The South Florida Sun-Sentinel previews this week's Miami Book Fair.

The Florence Times Daily reports that a local radio station is devoted to playing only music recorded in Muscle Shoals, Alabama.

The unique broadcast format is the brainchild of Brian Rickman, regional director of programming, a lifelong fan of Muscle Shoals music. He wants fans to hear the classic music he loves, but also wants listeners to hear the new sounds of Muscle Shoals - bands and artists like the Sons of Roswell, the Drive-By Truckers, Jason Isbell, John Paul White and Gary Nichols. Muscle Shoals, you see, is far from being a memory.

KC Groves of Uncle Earl discusses the origins of the band's name with the Scotsman.

"We just thought it would be a funny name for an all-women's group," explains founder KC Groves from her home in Colorado. "But we are fans of Earl Scruggs, Steve Earle and Uncle Tupelo.

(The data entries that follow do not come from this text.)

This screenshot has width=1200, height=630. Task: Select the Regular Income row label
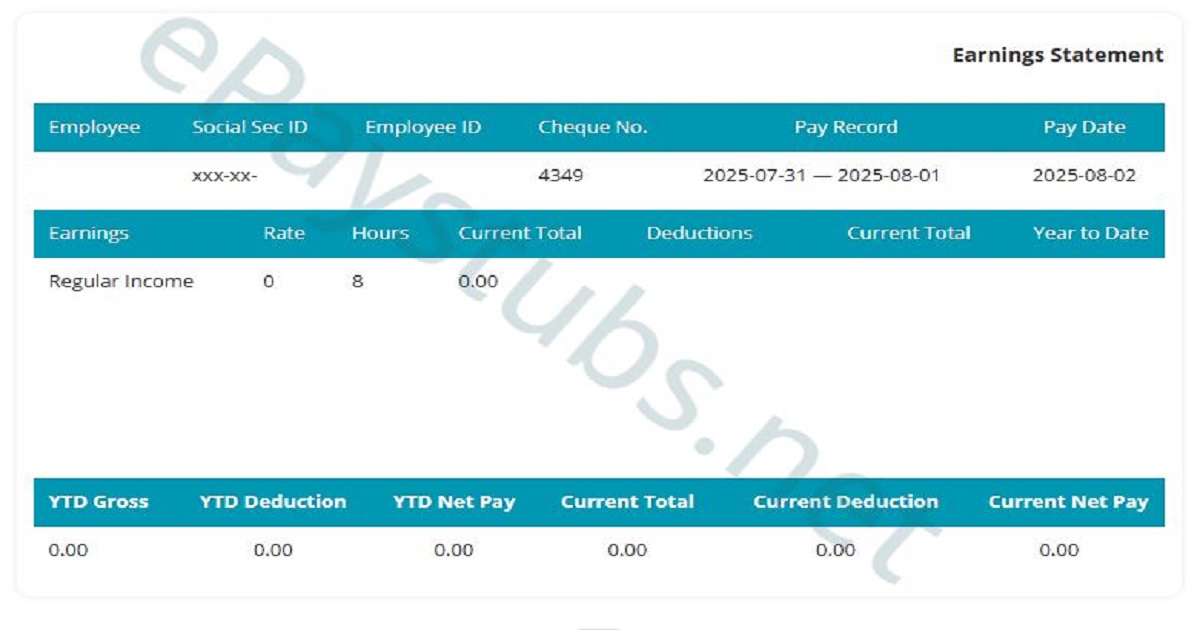click(121, 281)
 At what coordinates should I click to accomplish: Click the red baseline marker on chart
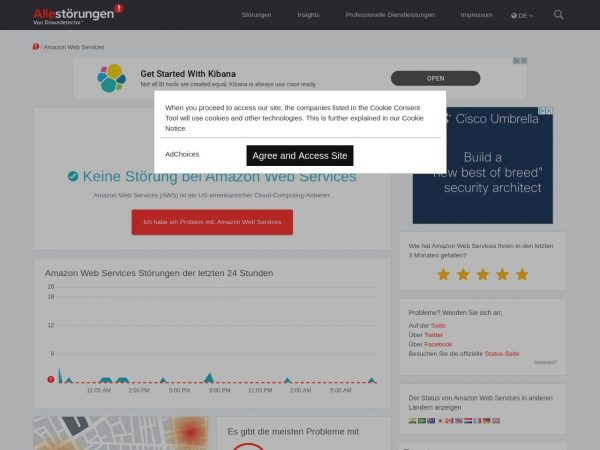pyautogui.click(x=51, y=380)
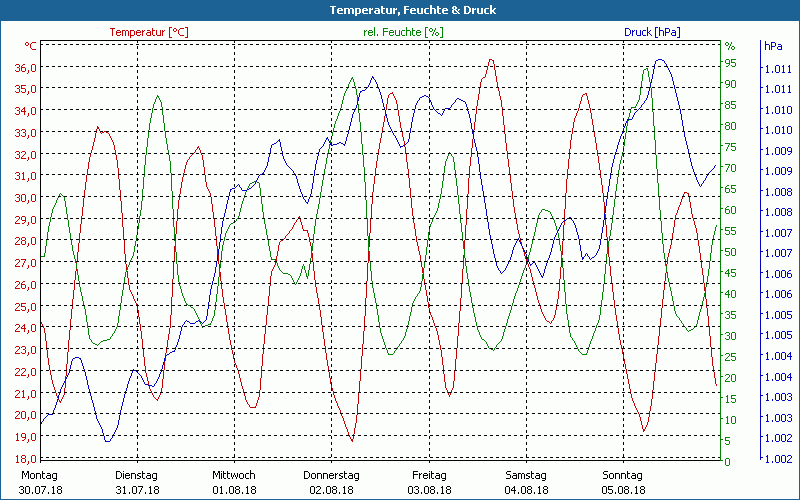Image resolution: width=800 pixels, height=500 pixels.
Task: Click the 95 humidity axis tick label
Action: point(730,63)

It did come up in our discussion that there are some important Earls in this business. And uncles too."

In the New York Times, Christopher Hitchens reviews John Updike's new collection of essays and criticism, Due Considerations.

I am myself familiar with the reviewing cliché, from both ends of the business, so I say deliberately that Updike’s scope is rather breathtaking (from Isaac Babel straight to James Thurber on successive pages), and I add that he seems almost incapable of writing badly.

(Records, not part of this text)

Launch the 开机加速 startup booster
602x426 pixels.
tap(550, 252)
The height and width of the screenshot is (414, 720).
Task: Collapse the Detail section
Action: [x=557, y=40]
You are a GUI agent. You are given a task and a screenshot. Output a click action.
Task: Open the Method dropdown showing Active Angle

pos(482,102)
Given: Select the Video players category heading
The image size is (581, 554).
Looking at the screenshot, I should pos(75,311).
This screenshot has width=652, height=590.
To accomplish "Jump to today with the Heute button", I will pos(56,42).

The Observer examines the financial effects of "download dads"on the digital music industry.

So the generation driving the legitimate online music revolution is 'a lot older than you would think,' says Ben Drury, managing director of Most users fall into the 25-to-34 age bracket, then 35-to-44, with the under-24s in third place, he says. 'Younger people are much more likely to download illegally - they're cash-sensitive, price-sensitive, more technically able and maybe have more time to search the peer-to-peer services.'

Filmmaker and author Miranda July talks to the Milwaukee Journal-Sentinel about learning to write short fiction.

July wasn't daunted, but she proceeded slowly. In 2000 she began work on stories, thinking, she says, "I could learn how to write through doing these other things that were a lot more ambiguous."

The Times profiles singer-songwriter Patrick Wolf, and lists five other musical "boys to keep your eye on."

Book designer (and novelist) Chip Kidd talks to the Telegraph.

Jurassic Park would absolutely have sold a similar amount, whether it had my cover on or not,' he says. 'I'm very much against the idea that the cover will sell the book. Marketing departments of publishing houses tend to latch onto this concept and they can't let go. But it's about whether the book itself really connects with the public, and the cover is only a small part of that.'

Singer-songwriter Bob Schneider talks to the Arizona Republic.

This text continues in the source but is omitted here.